TASK TO CARRY OUT
Quote the listing below word for word, starting at its first line and ending with the line that contains "pyautogui.click(x=965, y=389)", including both of those lines.

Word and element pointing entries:
******************************

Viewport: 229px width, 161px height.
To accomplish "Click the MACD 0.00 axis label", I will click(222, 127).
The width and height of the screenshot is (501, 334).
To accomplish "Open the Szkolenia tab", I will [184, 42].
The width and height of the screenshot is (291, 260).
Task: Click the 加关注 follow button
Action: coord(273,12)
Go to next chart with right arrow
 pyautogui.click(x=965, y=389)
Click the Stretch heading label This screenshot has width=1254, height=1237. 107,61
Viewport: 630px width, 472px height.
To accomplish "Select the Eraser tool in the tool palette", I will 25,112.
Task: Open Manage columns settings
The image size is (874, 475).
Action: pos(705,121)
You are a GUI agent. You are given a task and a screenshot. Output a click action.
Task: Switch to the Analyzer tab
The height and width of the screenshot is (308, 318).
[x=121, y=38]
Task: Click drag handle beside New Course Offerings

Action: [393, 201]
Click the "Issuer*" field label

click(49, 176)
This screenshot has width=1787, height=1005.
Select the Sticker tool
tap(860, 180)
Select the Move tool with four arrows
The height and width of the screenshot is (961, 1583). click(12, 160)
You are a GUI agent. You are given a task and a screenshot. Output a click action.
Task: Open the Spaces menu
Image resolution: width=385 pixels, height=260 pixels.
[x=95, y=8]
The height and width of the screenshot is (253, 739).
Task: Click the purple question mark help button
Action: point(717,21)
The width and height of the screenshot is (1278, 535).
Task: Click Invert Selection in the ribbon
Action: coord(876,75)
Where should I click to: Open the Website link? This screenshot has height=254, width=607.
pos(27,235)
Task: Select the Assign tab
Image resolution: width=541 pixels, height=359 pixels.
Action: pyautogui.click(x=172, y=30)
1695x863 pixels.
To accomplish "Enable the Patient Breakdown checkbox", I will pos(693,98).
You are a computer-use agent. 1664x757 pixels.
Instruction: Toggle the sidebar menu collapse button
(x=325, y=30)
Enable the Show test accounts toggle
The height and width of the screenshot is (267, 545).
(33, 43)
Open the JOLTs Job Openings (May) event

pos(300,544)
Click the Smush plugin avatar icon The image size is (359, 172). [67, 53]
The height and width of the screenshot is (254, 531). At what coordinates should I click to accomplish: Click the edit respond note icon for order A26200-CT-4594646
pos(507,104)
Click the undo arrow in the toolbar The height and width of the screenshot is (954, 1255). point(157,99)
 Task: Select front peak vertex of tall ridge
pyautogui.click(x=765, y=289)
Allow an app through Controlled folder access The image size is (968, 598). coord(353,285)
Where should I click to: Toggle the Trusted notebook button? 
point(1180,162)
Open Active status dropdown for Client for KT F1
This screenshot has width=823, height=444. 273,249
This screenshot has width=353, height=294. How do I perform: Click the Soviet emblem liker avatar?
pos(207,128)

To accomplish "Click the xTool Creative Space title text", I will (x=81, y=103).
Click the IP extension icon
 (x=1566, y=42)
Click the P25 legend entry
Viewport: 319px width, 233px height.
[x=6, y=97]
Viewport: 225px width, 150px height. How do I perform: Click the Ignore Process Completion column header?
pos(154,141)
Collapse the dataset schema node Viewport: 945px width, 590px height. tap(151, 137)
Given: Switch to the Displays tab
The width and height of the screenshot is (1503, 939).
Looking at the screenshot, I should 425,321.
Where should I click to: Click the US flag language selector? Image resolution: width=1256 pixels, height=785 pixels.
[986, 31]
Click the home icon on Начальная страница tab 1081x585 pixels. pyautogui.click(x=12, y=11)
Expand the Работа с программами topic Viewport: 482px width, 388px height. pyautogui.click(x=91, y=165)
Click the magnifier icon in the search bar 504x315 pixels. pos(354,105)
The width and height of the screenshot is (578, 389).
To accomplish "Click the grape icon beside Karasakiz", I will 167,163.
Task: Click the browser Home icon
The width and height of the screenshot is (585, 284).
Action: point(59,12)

******************************

EXERCISE OUTPUT
Viewport: 229px width, 161px height.
To accomplish "Click the MACD 0.00 axis label", I will click(222, 127).
The width and height of the screenshot is (501, 334).
To accomplish "Open the Szkolenia tab", I will [184, 42].
The width and height of the screenshot is (291, 260).
Task: Click the 加关注 follow button
Action: coord(273,12)
Go to next chart with right arrow
 pyautogui.click(x=965, y=389)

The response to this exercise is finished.